Render the rows from the one containing "Constant (938, 100)" through the one containing "Lake Powell Fishing Report (73, 2414)" as a numbered list, leaving out any blank lines.

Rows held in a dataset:
_____

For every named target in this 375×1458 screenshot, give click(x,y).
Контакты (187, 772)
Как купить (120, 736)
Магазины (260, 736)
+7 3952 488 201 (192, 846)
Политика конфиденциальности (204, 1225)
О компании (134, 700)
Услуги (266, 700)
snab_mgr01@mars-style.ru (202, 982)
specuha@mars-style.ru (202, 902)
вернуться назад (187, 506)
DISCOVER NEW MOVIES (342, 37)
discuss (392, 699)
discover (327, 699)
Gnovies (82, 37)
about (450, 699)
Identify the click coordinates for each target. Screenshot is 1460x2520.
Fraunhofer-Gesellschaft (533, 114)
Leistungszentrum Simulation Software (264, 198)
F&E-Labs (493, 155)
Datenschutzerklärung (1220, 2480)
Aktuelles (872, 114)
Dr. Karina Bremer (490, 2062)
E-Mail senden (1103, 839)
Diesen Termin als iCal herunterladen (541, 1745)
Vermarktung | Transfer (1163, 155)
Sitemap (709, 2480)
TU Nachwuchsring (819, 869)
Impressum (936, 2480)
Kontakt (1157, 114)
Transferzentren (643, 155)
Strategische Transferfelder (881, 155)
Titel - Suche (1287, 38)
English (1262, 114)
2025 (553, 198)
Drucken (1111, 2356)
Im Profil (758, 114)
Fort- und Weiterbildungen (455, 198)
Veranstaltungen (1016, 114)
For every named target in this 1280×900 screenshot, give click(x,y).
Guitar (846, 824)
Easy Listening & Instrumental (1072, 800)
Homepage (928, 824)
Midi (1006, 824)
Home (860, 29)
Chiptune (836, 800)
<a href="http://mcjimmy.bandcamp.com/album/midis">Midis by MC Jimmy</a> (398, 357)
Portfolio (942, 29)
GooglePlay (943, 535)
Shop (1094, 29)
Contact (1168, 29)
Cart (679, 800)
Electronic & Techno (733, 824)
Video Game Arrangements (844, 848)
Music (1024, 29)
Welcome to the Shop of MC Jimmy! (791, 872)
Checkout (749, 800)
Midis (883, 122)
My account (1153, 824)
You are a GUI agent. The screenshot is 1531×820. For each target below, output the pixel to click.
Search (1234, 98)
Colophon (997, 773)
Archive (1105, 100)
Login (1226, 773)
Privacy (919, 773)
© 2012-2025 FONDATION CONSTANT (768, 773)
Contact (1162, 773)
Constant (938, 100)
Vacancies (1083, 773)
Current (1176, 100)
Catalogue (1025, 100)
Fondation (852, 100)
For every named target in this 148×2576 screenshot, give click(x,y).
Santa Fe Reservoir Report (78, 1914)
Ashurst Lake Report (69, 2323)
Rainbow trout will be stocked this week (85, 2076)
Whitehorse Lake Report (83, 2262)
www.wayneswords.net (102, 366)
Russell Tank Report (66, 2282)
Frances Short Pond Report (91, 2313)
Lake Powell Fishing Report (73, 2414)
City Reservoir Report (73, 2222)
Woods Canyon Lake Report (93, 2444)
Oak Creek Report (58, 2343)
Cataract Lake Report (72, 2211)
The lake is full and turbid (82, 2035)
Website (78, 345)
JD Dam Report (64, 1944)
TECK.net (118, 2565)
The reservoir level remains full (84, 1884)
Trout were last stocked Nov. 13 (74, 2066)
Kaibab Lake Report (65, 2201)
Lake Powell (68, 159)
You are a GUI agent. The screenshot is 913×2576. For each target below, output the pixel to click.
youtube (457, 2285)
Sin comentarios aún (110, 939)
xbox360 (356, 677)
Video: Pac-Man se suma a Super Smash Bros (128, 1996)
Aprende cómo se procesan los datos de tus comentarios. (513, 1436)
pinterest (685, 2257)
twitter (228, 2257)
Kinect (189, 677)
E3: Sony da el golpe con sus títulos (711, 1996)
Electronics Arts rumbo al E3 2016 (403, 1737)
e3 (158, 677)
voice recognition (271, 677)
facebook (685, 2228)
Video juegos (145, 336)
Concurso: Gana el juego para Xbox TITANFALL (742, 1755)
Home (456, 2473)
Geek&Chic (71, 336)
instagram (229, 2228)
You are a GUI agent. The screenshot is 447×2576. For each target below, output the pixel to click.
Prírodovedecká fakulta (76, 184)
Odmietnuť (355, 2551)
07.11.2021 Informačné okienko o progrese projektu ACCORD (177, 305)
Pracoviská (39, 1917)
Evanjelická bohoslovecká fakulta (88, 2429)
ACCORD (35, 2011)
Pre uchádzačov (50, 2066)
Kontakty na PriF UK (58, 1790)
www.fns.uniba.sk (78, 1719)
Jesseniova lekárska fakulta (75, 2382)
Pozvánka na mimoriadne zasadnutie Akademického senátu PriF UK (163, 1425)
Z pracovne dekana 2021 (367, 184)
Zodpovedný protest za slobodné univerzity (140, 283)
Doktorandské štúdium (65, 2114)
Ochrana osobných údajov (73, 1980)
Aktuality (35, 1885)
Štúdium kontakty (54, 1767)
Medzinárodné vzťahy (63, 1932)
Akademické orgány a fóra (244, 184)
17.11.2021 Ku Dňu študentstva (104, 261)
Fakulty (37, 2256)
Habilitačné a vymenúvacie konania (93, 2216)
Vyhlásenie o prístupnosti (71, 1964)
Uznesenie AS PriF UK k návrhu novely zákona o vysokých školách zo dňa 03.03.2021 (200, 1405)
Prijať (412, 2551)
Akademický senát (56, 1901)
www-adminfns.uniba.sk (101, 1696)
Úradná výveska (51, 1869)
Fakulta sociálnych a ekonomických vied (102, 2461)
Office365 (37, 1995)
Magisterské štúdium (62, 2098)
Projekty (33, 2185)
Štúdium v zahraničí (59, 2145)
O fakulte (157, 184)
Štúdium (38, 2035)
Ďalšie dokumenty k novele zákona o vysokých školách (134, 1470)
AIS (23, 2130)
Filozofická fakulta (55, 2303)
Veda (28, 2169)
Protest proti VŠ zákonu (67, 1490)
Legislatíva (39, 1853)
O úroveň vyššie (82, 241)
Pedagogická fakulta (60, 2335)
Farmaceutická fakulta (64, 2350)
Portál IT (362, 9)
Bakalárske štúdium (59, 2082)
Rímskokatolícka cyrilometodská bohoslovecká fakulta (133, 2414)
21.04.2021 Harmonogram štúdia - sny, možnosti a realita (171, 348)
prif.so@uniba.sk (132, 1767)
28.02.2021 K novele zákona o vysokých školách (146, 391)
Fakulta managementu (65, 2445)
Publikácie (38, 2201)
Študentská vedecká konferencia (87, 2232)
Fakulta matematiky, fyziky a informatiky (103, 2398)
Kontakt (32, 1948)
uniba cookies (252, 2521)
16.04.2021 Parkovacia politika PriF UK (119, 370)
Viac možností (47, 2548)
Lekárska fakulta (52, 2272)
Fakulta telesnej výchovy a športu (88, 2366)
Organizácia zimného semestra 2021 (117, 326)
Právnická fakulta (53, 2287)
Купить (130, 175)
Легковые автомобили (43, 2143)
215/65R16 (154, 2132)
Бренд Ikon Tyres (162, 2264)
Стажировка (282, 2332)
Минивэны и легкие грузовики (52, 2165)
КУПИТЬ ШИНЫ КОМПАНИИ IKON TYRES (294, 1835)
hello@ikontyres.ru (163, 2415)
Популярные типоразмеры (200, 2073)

_____

* **THE OUTPUT**
1. Constant (938, 100)
2. Vacancies (1083, 773)
3. Current (1176, 100)
4. Catalogue (1025, 100)
5. Fondation (852, 100)
6. For every named target in this 148×2576 screenshot, give click(x,y).
7. Santa Fe Reservoir Report (78, 1914)
8. Ashurst Lake Report (69, 2323)
9. Rainbow trout will be stocked this week (85, 2076)
10. Whitehorse Lake Report (83, 2262)
11. www.wayneswords.net (102, 366)
12. Russell Tank Report (66, 2282)
13. Frances Short Pond Report (91, 2313)
14. Lake Powell Fishing Report (73, 2414)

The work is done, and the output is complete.